Detailed description of mechanics

Here is a more detailed description of the mechanics of the type. A specialized Mode type M=Mode[s₁⇒t₁, s₂⇒t₂, ...] is determined by a collection of symbols s₁, s₂, ... of type Symbol and corresponding types t₁, t₂, ... (of type DataType or Union of DataTypes). An instance m::Mode of Mode additionally contains values vᵢ for each sᵢ of type tᵢ. Let param(x) denote the collection {sᵢ=>tᵢ}ᵢ of x (here x is an instance or a specialized type of Mode). Then m is of type M only if param(m) ⊆ param(M). This allows the dispatch to choose an appropriate method of a function based on param(m).

Constructor of the type specialization

Mode[ s₁ [=> t₁] [, s₂ [=> t₂]]... ]

Construct a specialization M=Mode[s₁⇒t₁, s₂⇒t₂, ...] to be used as a type for a argument in a function method declaration. The argument with type M would accept only instances m::Mode with param(m) ⊆ param(M). Some or all tᵢ may absent in the type declaration which defaults to Nothing. An example: Mode[:a, :b => Int, :c => Tuple{Int, String}].

Symbol == could also be added as the first argument in a constructor call to indicate that the concrete type is wanted (not an UnionAll as above). This option is added only for auxiliary purposes and generally should not be useful.
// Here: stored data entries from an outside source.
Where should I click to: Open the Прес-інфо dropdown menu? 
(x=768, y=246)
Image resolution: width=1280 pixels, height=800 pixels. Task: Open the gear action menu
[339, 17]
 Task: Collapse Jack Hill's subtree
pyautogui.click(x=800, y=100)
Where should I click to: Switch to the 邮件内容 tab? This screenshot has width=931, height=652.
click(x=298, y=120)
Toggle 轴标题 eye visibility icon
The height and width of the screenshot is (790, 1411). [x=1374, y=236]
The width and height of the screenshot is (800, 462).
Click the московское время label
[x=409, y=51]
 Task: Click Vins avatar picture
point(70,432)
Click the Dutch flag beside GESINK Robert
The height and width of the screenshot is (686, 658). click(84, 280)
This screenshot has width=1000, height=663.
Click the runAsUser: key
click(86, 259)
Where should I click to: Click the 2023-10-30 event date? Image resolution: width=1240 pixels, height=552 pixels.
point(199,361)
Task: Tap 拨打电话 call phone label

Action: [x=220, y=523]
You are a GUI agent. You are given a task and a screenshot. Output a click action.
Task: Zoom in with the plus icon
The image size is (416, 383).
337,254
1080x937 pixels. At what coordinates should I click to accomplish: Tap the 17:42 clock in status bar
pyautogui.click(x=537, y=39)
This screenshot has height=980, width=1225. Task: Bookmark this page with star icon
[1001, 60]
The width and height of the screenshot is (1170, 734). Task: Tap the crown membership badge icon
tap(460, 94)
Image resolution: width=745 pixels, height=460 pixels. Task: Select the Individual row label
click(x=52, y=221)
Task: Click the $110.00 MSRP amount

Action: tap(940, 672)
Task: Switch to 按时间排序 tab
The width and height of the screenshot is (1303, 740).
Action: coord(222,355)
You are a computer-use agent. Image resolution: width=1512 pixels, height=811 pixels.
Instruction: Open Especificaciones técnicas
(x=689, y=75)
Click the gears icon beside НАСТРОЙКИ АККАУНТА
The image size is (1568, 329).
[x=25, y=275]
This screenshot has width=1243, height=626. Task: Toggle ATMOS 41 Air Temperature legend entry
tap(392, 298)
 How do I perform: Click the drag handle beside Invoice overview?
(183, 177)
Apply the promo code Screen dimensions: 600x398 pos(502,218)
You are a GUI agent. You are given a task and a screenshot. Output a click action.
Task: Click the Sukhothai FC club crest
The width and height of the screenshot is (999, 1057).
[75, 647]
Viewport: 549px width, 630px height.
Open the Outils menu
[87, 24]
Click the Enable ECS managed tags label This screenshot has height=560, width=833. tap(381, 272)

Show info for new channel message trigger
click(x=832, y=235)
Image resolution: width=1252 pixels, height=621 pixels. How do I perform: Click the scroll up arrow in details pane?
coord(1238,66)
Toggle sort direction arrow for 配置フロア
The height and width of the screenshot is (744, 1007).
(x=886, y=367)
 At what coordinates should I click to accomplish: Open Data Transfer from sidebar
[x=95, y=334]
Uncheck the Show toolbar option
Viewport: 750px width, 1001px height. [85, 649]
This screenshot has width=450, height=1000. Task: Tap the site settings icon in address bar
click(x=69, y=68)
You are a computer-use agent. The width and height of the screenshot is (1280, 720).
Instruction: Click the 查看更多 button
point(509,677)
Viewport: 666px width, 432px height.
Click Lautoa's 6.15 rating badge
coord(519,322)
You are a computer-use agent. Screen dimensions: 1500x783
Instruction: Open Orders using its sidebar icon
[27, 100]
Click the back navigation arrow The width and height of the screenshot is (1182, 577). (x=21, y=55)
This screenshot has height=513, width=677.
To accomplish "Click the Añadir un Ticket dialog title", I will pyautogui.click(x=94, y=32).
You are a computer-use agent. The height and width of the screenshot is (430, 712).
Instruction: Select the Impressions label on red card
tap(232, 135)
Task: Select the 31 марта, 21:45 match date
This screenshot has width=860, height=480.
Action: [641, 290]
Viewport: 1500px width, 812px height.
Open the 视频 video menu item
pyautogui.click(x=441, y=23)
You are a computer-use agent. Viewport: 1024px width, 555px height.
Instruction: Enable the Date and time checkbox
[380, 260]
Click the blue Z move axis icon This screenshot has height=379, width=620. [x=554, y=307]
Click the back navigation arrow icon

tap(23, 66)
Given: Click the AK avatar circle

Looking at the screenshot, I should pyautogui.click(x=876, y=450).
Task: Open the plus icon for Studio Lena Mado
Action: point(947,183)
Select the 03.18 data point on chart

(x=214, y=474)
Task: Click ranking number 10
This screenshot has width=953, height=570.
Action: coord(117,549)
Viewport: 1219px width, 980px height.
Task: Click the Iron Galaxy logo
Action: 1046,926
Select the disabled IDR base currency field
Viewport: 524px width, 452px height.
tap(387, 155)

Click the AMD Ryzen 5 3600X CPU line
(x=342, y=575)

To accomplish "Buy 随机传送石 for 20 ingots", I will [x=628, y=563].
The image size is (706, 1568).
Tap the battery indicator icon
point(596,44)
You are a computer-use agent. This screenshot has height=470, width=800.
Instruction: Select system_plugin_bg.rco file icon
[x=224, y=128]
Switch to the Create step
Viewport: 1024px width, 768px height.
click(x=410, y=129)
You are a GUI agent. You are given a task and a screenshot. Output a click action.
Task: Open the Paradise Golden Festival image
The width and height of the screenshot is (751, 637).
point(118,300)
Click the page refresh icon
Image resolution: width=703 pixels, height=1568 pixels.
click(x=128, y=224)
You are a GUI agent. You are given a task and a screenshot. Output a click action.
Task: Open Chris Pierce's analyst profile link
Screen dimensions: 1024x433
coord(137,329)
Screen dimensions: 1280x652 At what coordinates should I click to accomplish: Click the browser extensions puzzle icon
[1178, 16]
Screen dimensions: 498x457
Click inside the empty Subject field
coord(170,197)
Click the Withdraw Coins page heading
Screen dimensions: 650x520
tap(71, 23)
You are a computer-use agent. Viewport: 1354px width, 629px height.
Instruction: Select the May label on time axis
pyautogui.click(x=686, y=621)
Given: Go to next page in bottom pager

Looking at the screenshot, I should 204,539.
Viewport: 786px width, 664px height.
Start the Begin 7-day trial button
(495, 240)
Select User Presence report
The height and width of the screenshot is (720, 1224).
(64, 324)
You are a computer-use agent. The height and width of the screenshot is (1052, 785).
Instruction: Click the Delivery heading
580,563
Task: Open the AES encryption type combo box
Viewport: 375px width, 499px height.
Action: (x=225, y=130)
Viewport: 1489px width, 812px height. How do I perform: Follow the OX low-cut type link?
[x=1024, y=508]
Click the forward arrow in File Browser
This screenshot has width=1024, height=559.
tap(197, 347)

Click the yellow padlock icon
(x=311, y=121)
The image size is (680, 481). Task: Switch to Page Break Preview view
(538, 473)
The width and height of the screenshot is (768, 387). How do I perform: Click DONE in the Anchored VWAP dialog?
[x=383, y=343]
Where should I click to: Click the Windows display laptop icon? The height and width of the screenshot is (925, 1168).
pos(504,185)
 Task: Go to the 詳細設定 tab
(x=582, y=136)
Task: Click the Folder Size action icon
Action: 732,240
Note that such nonconventional syntax with brackets [,] is used to make the code for a type declaration look similar to the presentation of the type name in a function signature.

Constructors of an instance

Mode( s₁[=> v₁] [, s₂ [=> v₂]]... )

Construct an instance m::Mode[s₁⇒typeof(v₁), s₂⇒typeof(v₂), ...] with values v₁, v₂, .... Some or all of vᵢ might be omited which defaults to nothing. An example: Mode(:a => 25, :b, :c => "Hello world!").

Mode(s)

Construct an instance m::Mode[s⇒Nothing] with nothing value. The type and value could be set by a subsequent call m=>v. Several instances could be joined with ~ operator. For example, Mode(:a)=> 25 ~ Mode(:b) ~ Mode(:c)=> "Hello world!" is equivalent to Mode(:a => 25, :b, :c => "Hello world!").

Operations on an instance

Let m, m₁, m₂::Mode. Then

  • m => v given m::Mode[s => Nothing]: return a new instance with symbol s having value and type of v.
  • m₁ ~ m₂: join m₁ and m₂. Throws an ArgumentError if m₁ and m₂ contain the same symbols.
  • keys(m), values(m), pairs(m): return symbols / values / pairs of symbols and values.
  • m[s₁ [, s₂]... ] for sᵢ::Symbol: return the value of s₁ / tuple of values of s₁, s₂, ....
  • m[]: if m contains only one value, return it; throw an ArgumentError otherwise
  • checkmode(m, ...): check if m is a Mode and contains the prescribed
    symbols, and, possibly, do an action.

checkmode

checkmode(m, s::Symbol)
checkmode(m, [&, |, ==, or !], s₁::Symbol[, s₂:Symbol]...)
checkmode(f, m, [&, |, ==, or !], s₁::Symbol[, s₂:Symbol]...)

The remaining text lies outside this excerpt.